▸ YOUR INSTRUCTIONS
Restate word for word the lines of the entries below, starting with the line that holds "Algemene voorwaarden (382, 2306)" and ending with the line that holds "Home (597, 2218)", and no others.

▸ RECORDS
********************
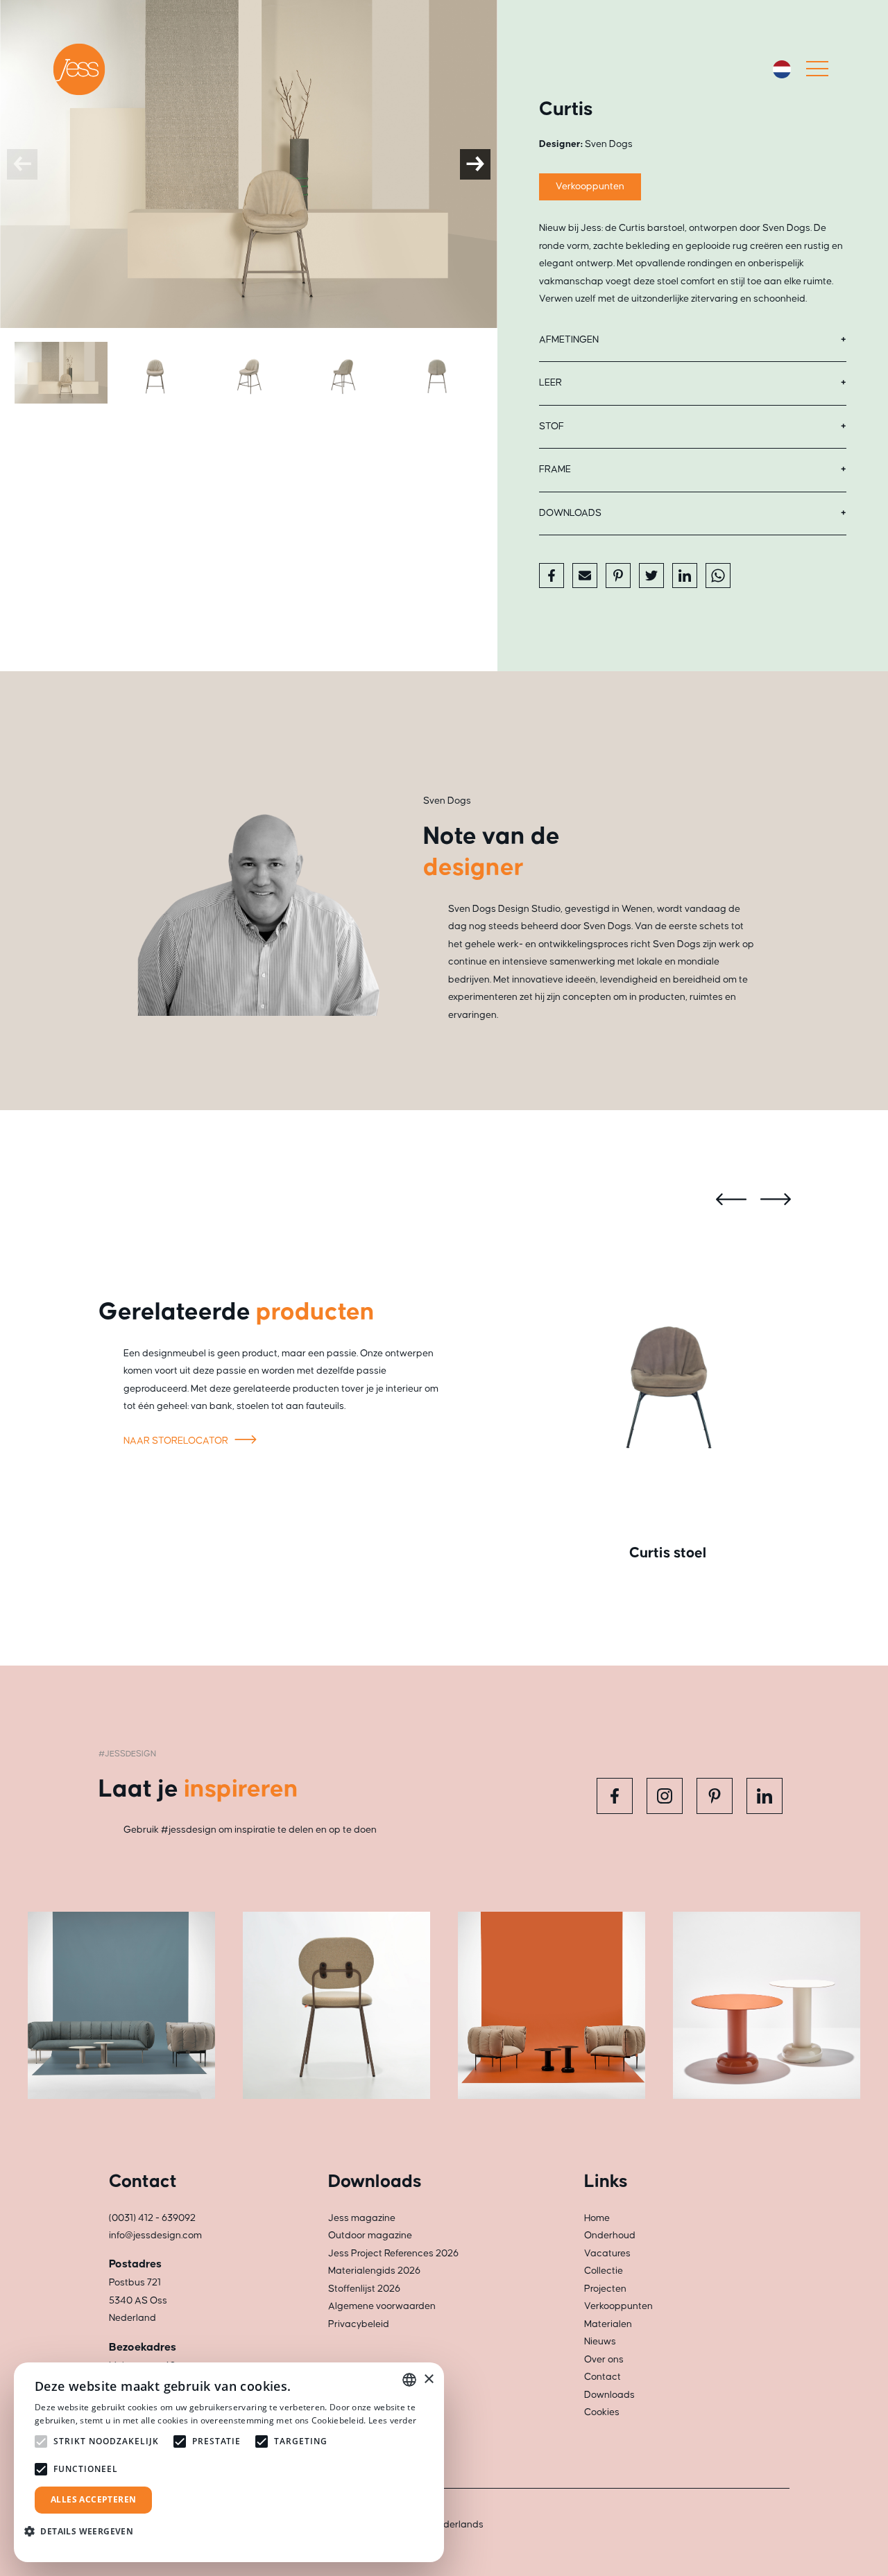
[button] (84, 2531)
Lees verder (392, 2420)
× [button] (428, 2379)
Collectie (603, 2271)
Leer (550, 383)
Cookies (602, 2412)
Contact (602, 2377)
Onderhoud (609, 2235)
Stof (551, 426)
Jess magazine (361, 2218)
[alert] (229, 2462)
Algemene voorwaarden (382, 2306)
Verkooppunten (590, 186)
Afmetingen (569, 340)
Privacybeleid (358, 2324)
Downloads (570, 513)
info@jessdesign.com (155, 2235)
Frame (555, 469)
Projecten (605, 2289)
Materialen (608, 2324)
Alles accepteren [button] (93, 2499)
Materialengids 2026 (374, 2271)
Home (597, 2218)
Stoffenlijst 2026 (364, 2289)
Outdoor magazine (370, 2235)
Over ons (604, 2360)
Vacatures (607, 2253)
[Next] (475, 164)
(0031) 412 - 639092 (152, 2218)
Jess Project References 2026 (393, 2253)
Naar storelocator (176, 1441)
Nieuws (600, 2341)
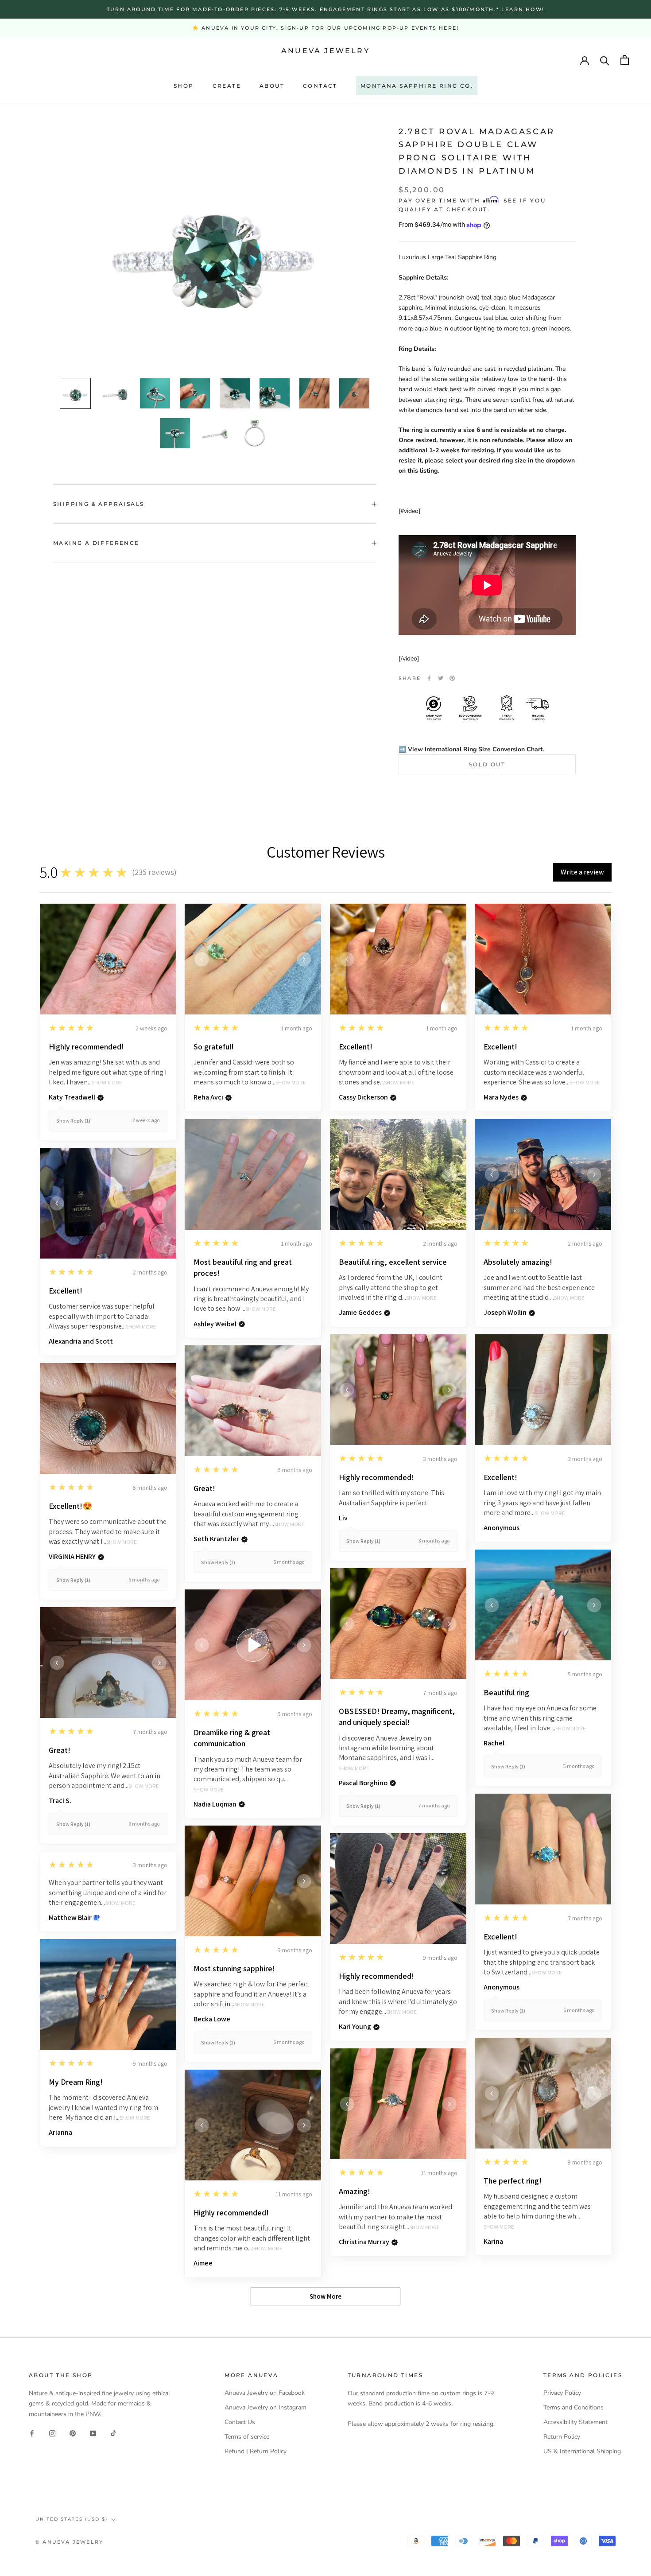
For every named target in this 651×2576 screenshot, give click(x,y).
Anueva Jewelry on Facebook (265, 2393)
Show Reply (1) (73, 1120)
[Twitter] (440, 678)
********************
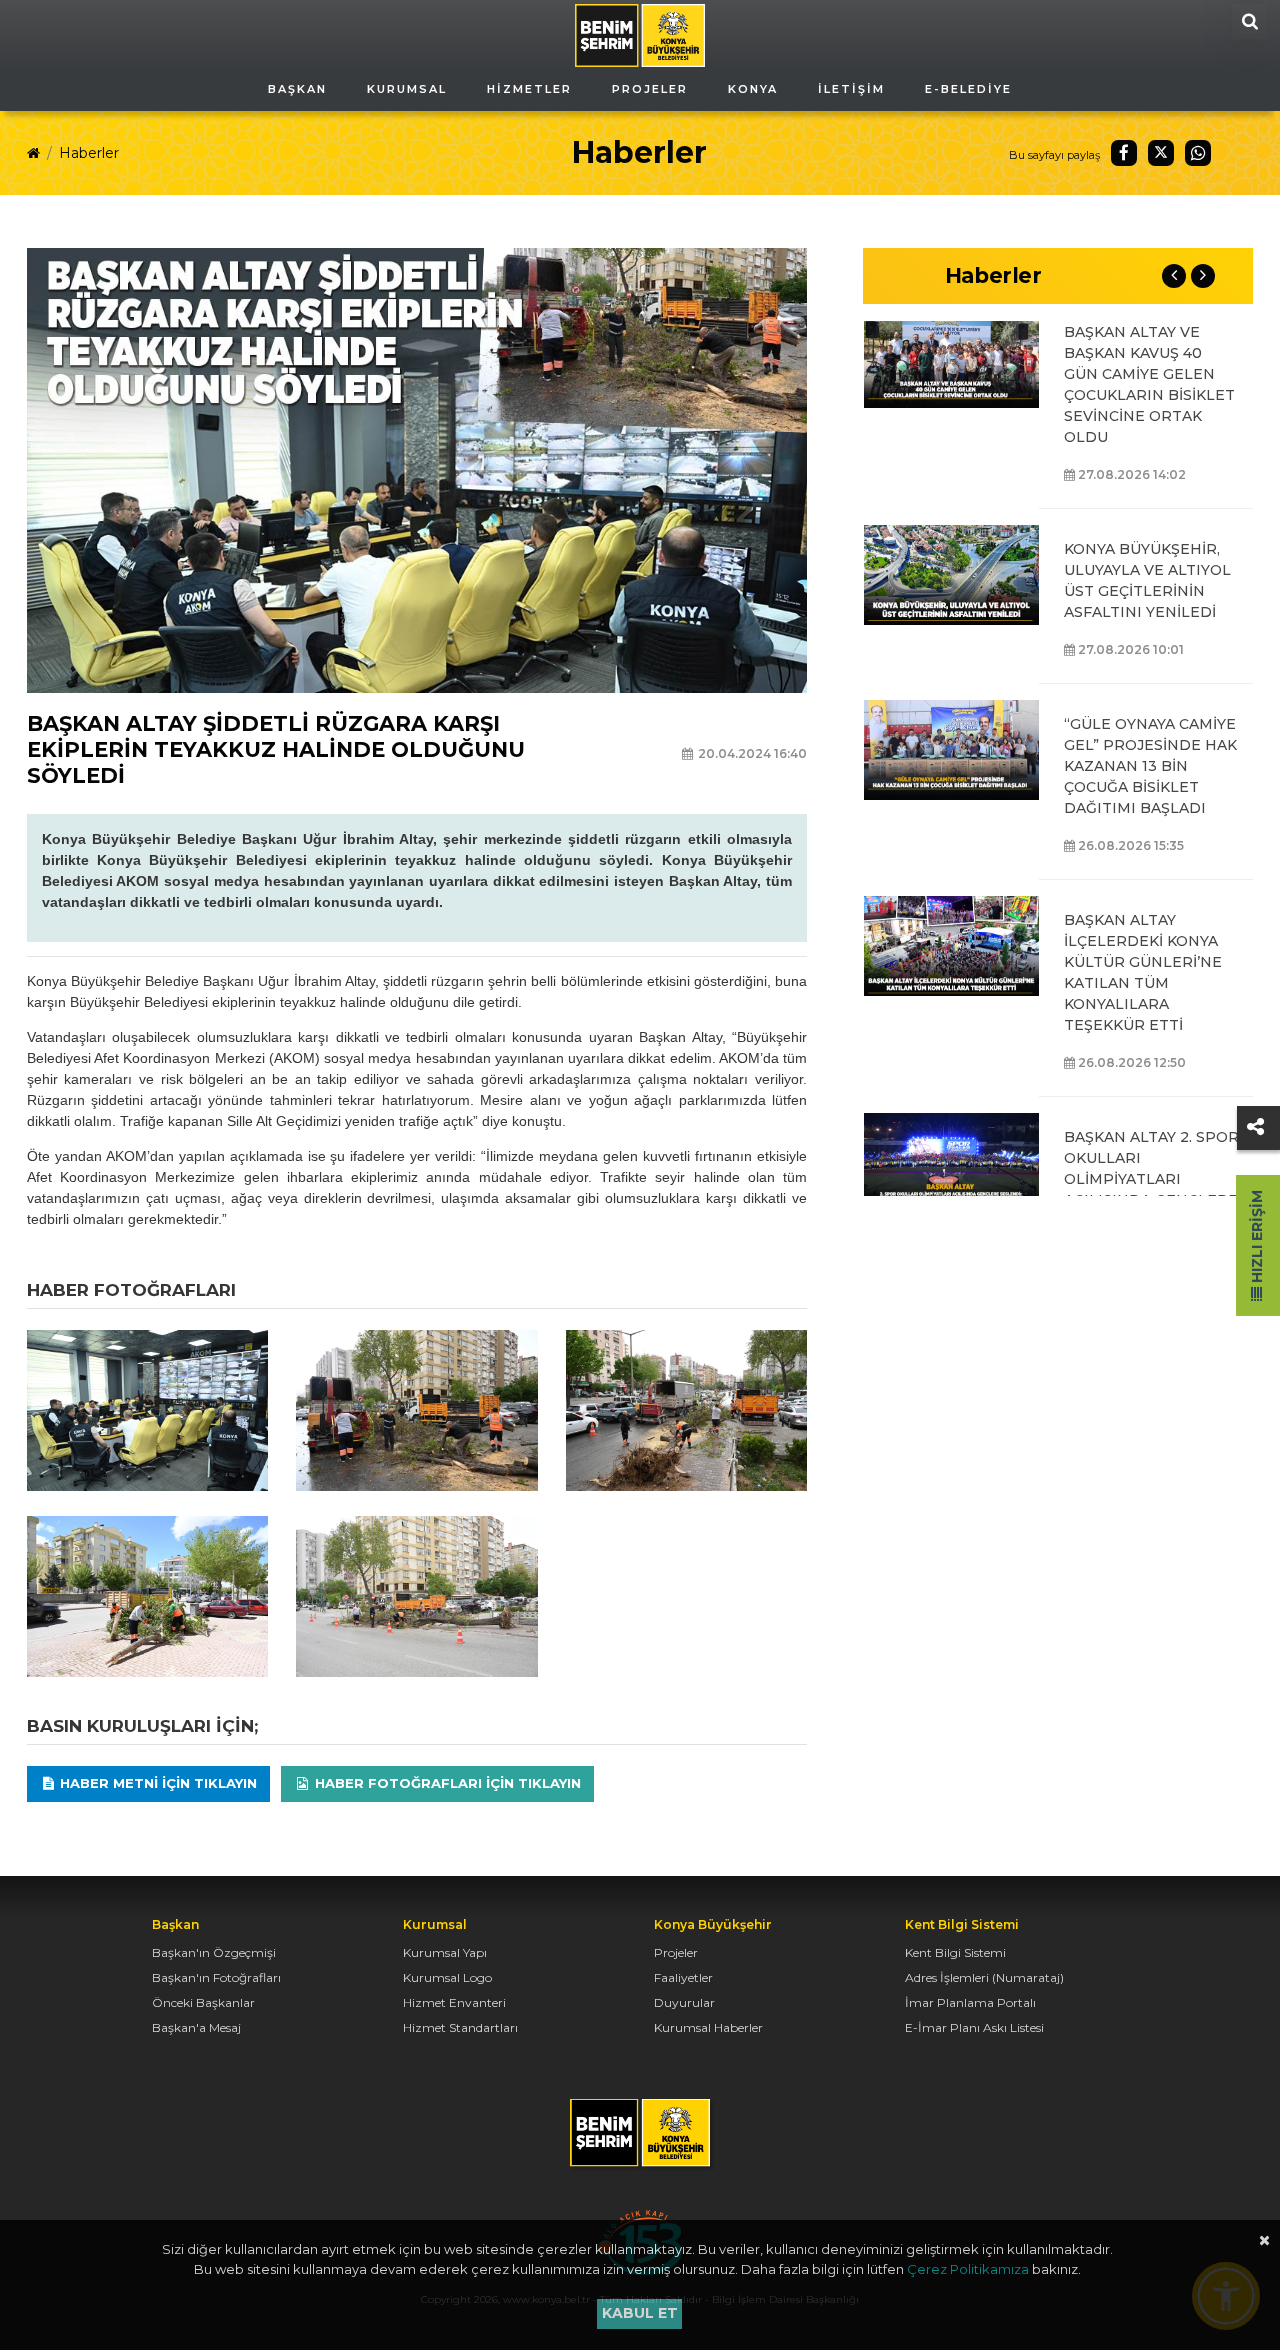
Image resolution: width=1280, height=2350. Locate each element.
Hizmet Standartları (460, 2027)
********************
▸ COMPLETED TASK
Algemene voorwaarden (382, 2306)
Verkooppunten (590, 186)
Afmetingen (569, 340)
Privacybeleid (358, 2324)
Downloads (570, 513)
info@jessdesign.com (155, 2235)
Frame (555, 469)
Projecten (605, 2289)
Materialen (608, 2324)
Alles accepteren [button] (93, 2499)
Materialengids 2026 (374, 2271)
Home (597, 2218)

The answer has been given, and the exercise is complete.